We report the results that demonstrate the mechanisms behind the beneficial effect of the secondary frame, to highlight its differential effect in web performance and to quantify its benefit. A finite element model was developed to simulate the impact of prey onto an orb web.

Starting from a reference web geometry, depicted in Fig. 1a, we considered orb webs with different lengths of secondary frame Lsf, scaling the length of the reference geometry by a factor and adopting five different values αsf = {0, 0.6, 1.0, 1.4, 1.7}. The extreme case αsf = 1.7 corresponds to the maximum feasible length of the secondary frame, with ends of contiguous threads meeting at the mid-point of the primary frame. This case, as well as the opposite one αsf = 0 (absence of secondary frame), are not realistic. However, they provide the most valuable results in order to discover why spiders use intermediate lengths, i.e. leaving a certain distance between contiguous connections to the primary frame. In other words, the benefits of using an intermediate length are shown by the analysis of other potential configurations that reveal major structural malfunctions or useless expenditure of silk without any apparent structural benefit. See Methods section for more detailed information on the methodology and the Supplementary Information for additional technical details.

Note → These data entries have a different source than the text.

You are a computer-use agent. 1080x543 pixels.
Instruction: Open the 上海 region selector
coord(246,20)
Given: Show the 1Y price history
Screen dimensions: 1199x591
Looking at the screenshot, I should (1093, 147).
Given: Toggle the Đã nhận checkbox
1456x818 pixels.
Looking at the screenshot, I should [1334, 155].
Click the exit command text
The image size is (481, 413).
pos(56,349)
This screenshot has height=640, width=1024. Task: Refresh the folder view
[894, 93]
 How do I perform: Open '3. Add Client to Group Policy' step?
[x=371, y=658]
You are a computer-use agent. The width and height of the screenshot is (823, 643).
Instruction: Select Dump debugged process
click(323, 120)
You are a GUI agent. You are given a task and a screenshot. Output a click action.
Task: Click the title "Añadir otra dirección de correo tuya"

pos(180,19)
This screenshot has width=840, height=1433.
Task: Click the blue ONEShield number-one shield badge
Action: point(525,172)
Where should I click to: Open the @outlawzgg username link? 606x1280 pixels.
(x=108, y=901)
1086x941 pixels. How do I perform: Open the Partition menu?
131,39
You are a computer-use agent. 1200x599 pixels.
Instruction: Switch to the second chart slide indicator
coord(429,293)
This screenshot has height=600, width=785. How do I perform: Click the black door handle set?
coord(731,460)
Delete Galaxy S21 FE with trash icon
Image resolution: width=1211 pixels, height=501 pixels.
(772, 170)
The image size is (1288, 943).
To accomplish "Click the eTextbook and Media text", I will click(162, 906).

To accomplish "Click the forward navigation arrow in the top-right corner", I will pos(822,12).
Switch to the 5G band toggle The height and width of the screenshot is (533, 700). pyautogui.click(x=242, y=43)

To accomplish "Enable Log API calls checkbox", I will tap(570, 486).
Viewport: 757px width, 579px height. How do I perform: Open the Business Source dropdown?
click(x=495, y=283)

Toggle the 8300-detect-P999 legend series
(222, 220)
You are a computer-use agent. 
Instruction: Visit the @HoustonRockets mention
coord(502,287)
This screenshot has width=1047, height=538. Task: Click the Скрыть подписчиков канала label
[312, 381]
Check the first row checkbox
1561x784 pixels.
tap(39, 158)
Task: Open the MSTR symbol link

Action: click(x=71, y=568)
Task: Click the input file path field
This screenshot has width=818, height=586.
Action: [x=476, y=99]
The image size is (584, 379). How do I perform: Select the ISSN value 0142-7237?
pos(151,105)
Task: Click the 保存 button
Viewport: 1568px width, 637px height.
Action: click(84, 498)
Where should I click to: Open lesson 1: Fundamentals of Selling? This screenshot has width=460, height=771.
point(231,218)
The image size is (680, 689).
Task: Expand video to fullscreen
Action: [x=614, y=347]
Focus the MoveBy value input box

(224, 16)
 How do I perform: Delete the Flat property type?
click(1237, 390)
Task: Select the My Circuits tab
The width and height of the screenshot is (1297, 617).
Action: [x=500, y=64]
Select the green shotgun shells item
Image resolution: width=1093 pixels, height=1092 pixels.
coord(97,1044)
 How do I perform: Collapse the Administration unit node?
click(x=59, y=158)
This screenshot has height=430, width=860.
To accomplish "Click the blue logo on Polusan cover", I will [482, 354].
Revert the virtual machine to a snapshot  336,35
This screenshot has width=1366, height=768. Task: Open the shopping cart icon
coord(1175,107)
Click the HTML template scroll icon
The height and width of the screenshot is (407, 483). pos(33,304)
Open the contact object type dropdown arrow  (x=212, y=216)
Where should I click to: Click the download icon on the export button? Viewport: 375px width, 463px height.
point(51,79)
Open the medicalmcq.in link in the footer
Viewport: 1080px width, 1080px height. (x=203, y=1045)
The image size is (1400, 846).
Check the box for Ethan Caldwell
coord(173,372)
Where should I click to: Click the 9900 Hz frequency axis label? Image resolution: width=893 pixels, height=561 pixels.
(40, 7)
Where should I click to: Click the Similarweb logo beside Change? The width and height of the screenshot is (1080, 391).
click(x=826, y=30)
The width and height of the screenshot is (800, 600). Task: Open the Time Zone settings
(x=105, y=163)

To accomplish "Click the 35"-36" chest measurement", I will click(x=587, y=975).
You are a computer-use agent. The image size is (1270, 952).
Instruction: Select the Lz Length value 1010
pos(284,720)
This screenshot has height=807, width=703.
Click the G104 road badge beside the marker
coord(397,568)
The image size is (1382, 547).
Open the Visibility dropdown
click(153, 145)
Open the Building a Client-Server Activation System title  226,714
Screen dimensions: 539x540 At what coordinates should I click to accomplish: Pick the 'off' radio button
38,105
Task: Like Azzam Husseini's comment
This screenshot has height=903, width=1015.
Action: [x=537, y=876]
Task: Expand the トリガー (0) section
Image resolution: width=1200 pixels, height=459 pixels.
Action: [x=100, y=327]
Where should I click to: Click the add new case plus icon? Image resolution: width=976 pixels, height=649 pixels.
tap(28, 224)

Figure 3 shows the distribution of stresses reached at each radial thread at the failure of the web. Three different lengths of the secondary frame were considered: αsf = 0 corresponding to an absence of a secondary frame, αsf = 1.0 corresponding to the reference length of secondary frame and αsf = 1.7 corresponding to the maximum possible length of the secondary frame (webs depicted in Fig. 4 show the three different lengths). For this study, the two impact points P1 and P2 (Fig. 1b) were considered: the first one on a radial aligned with a mooring and the second one on a radial aligned with a mooring bisector (Fig. 1a). In both cases, the influence of the secondary frame length in the structural performance of the web is noticeable. Leaving aside the radials directly contacted by the prey (thereby submitted to the peak stress), in the absence of a secondary frame αsf = 0 the stress is concentrated in the radials aligned with the mooring. Conversely, the stress is concentrated in the radials aligned with the mooring bisector for the maximum length of the secondary frame αsf = 1.7. Recalling a design criterion commonly accepted in structural mechanics, elements showing a higher stiffness support the main part of the load. Therefore, Fig. 3 suggests that the length of the secondary frame influences the distribution of stiffness among radials. The rationale for this observation and its profound implications in the overall performance of the web under an impact load will be described in the next section.

Figure 3
figure 3

Distribution of stresses in radials at failure, for three different secondary frame lengths αsf = {0, 1.0, 1.7}.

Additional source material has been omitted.